→ **Exercise instructions**
Below are records; print only the lines from the line containing "The image size" to the end, both included, reproduced exactly and without the pictures.

Records to use section start

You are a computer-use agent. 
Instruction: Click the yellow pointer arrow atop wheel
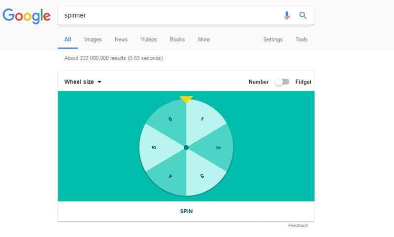[186, 99]
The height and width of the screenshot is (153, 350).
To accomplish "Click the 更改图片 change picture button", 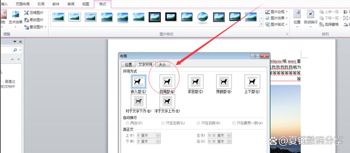I will coord(34,20).
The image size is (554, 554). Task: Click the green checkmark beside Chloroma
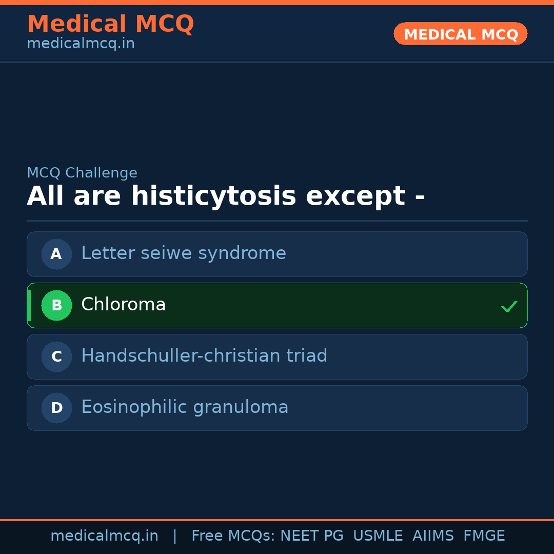(x=509, y=306)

Records to use section end

→ **Response box**
The image size is (554, 554). Task: Click the green checkmark beside Chloroma
(x=509, y=306)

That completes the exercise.